# Description of the task
Repeat the records verbatim, everything from the line containing "Viewport: 2428px width, 841px" down to the line containing "coord(375,145)", and leave the pictures out of your answer.

# Records provided

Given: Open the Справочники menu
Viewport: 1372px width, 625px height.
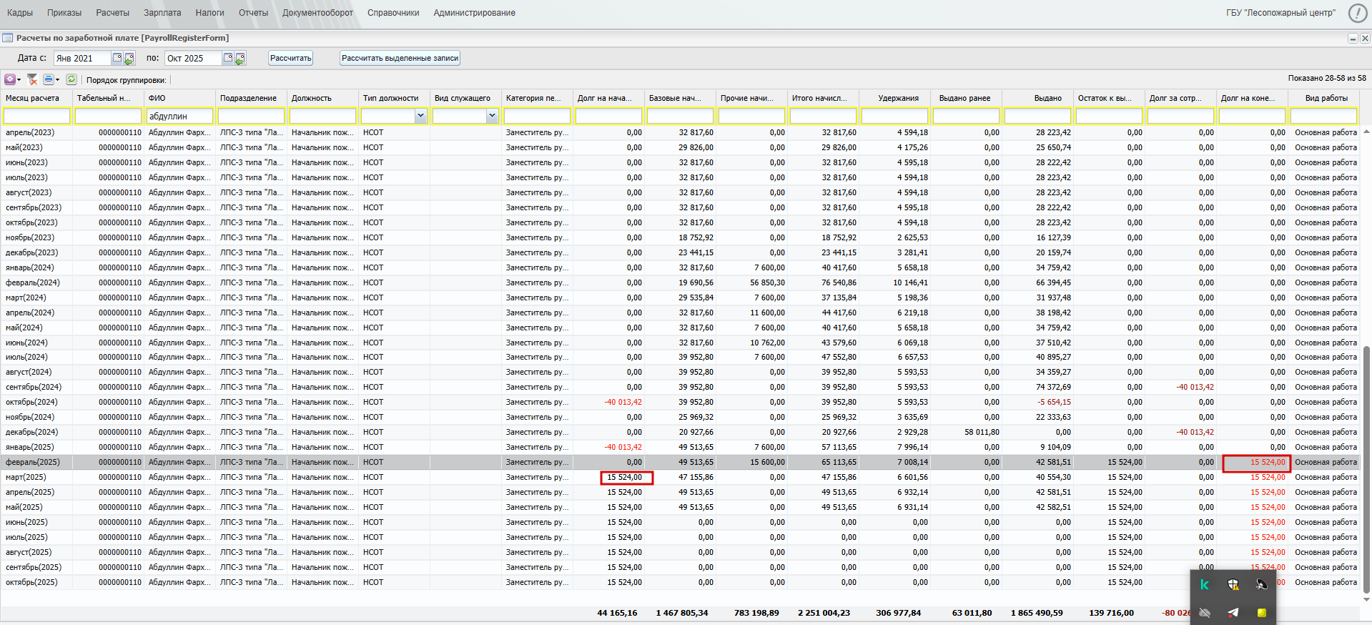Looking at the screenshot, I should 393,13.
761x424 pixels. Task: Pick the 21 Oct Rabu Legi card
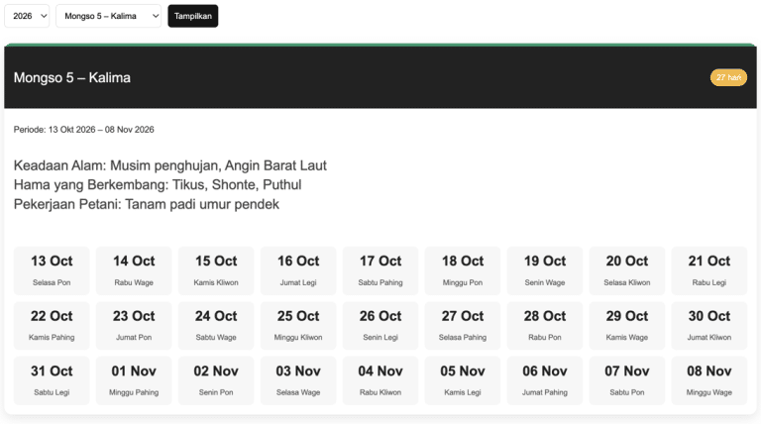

--

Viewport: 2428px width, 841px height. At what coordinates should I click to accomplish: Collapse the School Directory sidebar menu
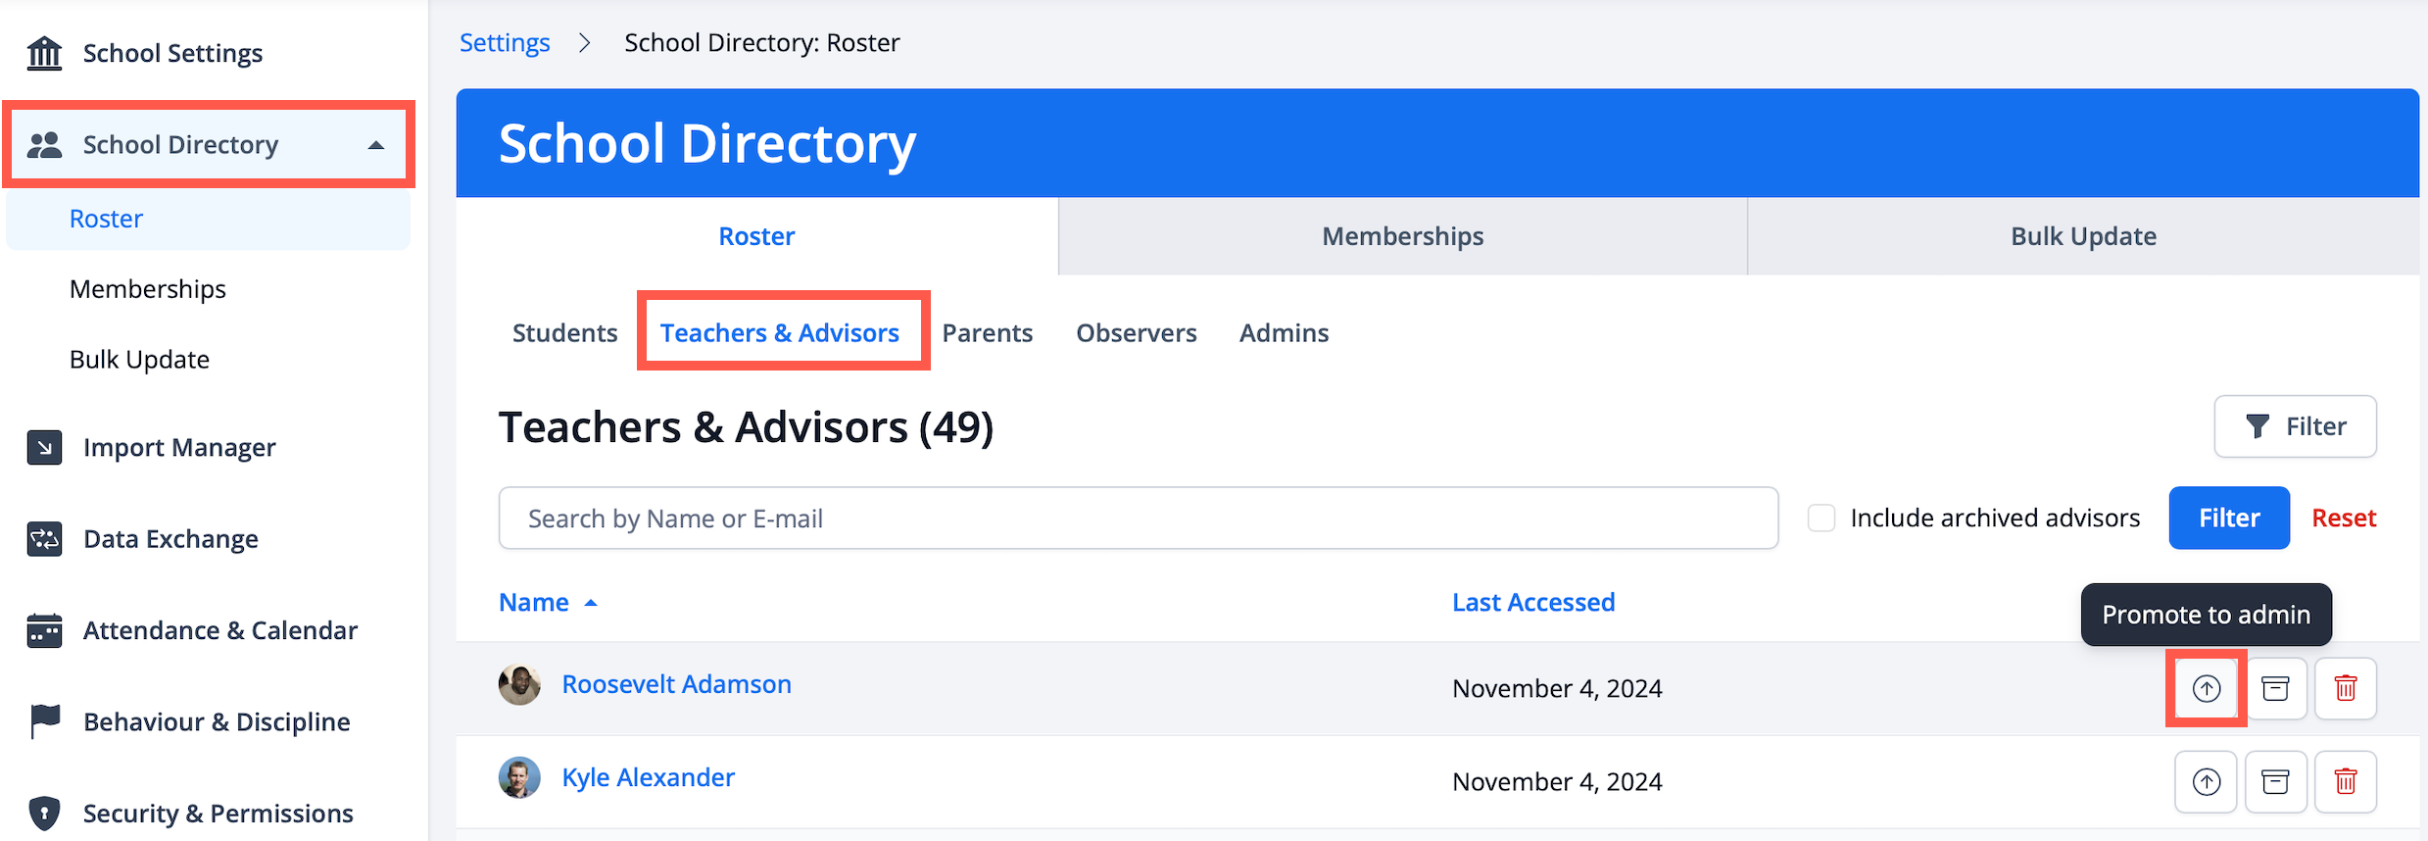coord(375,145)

---

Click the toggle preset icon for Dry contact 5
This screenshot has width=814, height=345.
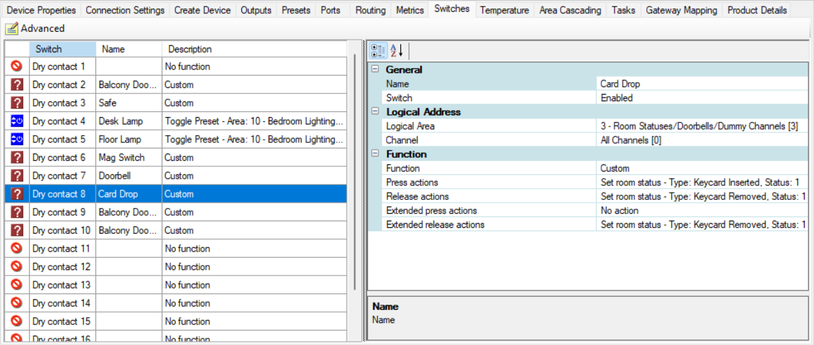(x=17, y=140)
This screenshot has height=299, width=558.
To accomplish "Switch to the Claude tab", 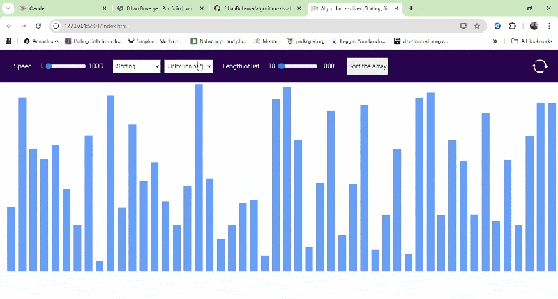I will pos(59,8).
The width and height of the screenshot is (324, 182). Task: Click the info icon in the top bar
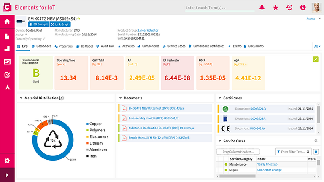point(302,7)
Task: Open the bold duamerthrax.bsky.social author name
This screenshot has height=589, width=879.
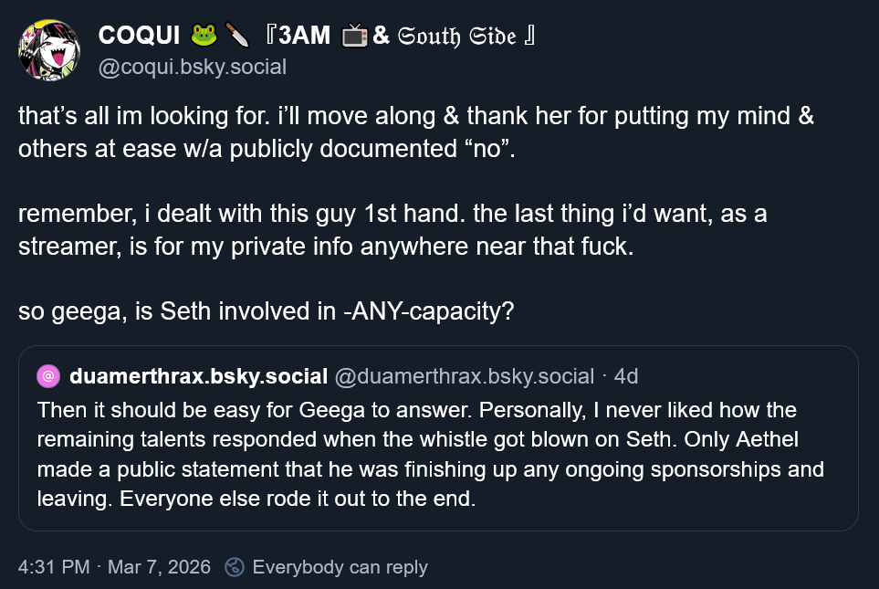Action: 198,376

# Output below
Viewport: 2428px width, 841px height. At what coordinates should I click to accomplish: Collapse the School Directory sidebar menu
coord(375,145)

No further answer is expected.